Das „permanente Schröpfen der Versichertengemeinschaft“ müsse endlich aufhören, so Klemm. Außerdem müssten die anstehenden Reformen für die Versicherten einen spürbaren Mehrwert in der Gesundheitsversor­gung bringen. Deutschland gebe, gemessen am Bruttoinlandsprodukt, so viel Geld für sein Gesundheitssystem aus wie kein anderes Land in der EU. Trotzdem sei man bei der Versorgung nur Mittelmaß.

Um die GKV-Finanzen zu stabilisieren, müsse die Bundesregierung beispielsweise bei den im Koalitionsver­trag versprochenen Finanzmitteln für Bürgergeldbeziehende liefern – dies würde rund neun Milliarden Euro be­ziehungsweise 0,5 Beitragssatzpunkte Entlastung bringen. Laut BKK Dachverband würde eine Reduzierung des Mehrwertsteuersatzes bei Arzneimitteln auf sieben Prozent den Beitragssatz um weitere 0,2 Prozent­punkte senken.

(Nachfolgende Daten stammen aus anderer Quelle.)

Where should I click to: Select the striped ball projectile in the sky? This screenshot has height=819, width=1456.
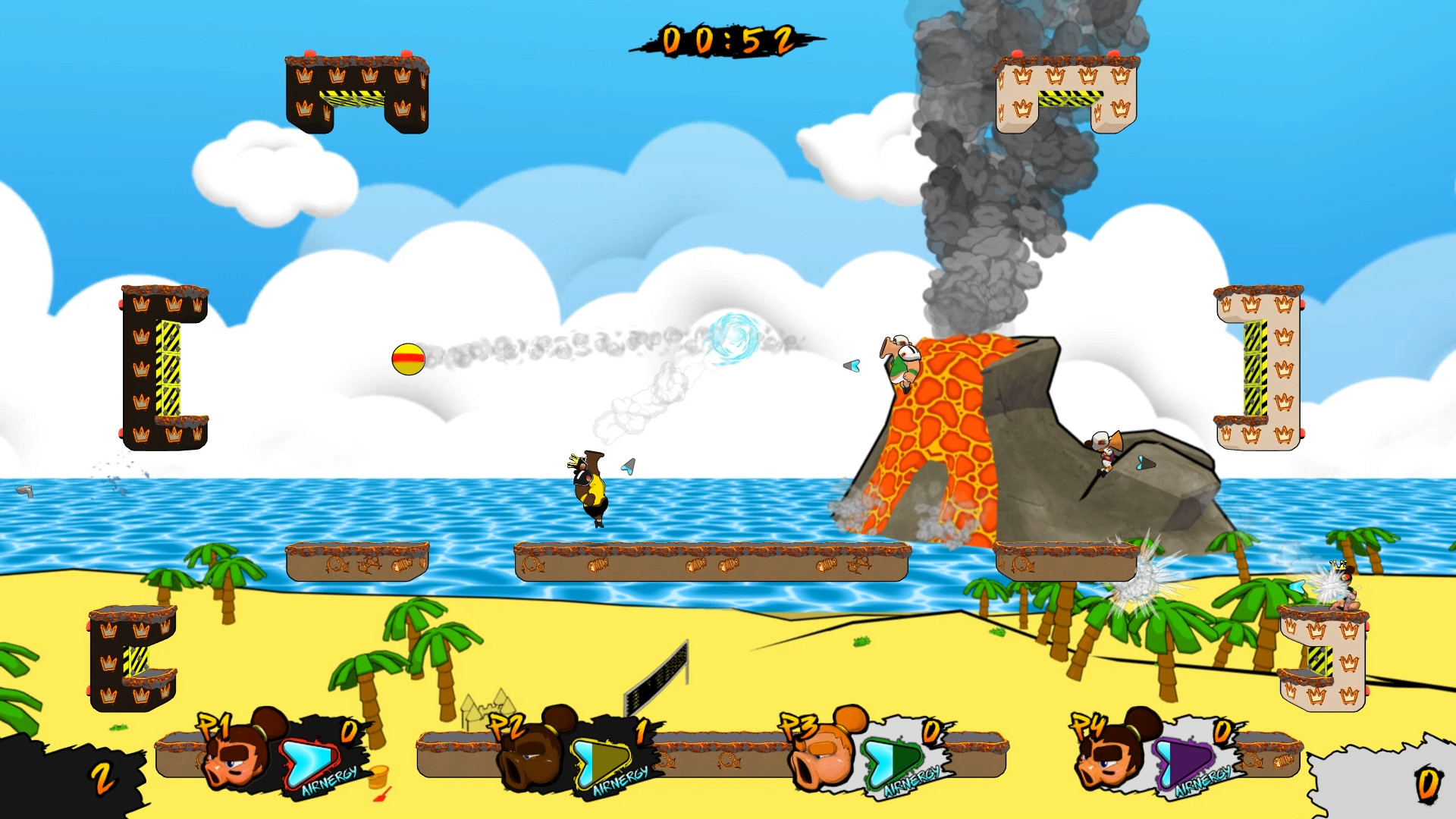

Darüber hinaus müssten die Länder ihren Verpflichtungen bei der Krankenhausfinanzierung nachkommen, bevor weitere Mittel in einen Transformationsfonds für eine Krankenhausstrukturreform fließen. Klemm forderte zudem ein klares Zielbild für die Reform.

Nach Einschätzung der Techniker Krankenkasse (TK) droht eine Erhöhung der GKV-Beitragssätze auf bis zu 20 Prozent bis zum Ende des Jahrzehnts. Anfang kommenden Jahres werde es bereits „auf breiter Front deutliche Beitragssatzsteigerungen in der gesamten gesetzlichen Krankenversicherung“ geben, sagte der TK-Vorstands­vorsitzende Jens Baas den Zeitungen des Redaktionsnetzwerks Deutschland (RND) von heute. Bis zu 0,6 Pro­zentpunkte mehr im kommenden Jahr seien „absolut realistisch“.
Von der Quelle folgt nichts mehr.